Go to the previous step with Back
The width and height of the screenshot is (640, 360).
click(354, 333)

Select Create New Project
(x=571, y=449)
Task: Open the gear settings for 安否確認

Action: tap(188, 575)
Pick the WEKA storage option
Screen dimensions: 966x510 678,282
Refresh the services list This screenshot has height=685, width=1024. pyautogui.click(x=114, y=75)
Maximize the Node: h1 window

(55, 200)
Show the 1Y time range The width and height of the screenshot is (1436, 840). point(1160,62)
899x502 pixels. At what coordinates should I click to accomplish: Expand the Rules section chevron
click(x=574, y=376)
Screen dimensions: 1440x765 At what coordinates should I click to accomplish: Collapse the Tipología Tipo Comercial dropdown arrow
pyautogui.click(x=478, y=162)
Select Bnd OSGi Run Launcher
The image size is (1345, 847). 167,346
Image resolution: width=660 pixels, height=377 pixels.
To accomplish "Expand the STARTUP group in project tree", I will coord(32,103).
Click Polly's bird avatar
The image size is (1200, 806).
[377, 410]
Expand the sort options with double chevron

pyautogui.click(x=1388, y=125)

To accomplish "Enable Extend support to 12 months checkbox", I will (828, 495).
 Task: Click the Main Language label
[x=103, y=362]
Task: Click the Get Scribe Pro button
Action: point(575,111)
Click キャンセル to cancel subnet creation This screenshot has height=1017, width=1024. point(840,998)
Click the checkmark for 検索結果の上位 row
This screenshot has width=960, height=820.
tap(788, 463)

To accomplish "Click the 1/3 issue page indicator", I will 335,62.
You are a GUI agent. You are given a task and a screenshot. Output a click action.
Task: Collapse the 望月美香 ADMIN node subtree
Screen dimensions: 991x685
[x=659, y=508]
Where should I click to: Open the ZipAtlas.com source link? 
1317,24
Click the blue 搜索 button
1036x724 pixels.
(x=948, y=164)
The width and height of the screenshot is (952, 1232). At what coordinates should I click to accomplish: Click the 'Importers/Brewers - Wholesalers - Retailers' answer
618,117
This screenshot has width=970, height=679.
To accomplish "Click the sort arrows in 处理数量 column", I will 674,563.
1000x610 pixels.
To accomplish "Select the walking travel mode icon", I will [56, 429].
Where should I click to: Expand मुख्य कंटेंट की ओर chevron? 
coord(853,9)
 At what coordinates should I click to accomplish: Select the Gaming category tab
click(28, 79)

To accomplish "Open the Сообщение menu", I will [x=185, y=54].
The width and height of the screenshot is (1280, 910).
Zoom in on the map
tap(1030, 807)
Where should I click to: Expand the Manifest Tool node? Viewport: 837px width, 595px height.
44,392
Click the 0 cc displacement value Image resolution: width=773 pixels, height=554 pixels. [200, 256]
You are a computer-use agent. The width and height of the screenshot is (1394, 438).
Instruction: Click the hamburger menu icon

= = =

* [Task statement] Copy out only the lines above from the one with "Task: Collapse the 望月美香 ADMIN node subtree" to the one with "1000x610 pixels.", inclusive, exactly as they stand.

* [Answer for the task]
Task: Collapse the 望月美香 ADMIN node subtree
Screen dimensions: 991x685
[x=659, y=508]
Where should I click to: Open the ZipAtlas.com source link? 
1317,24
Click the blue 搜索 button
1036x724 pixels.
(x=948, y=164)
The width and height of the screenshot is (952, 1232). At what coordinates should I click to accomplish: Click the 'Importers/Brewers - Wholesalers - Retailers' answer
618,117
This screenshot has width=970, height=679.
To accomplish "Click the sort arrows in 处理数量 column", I will 674,563.
1000x610 pixels.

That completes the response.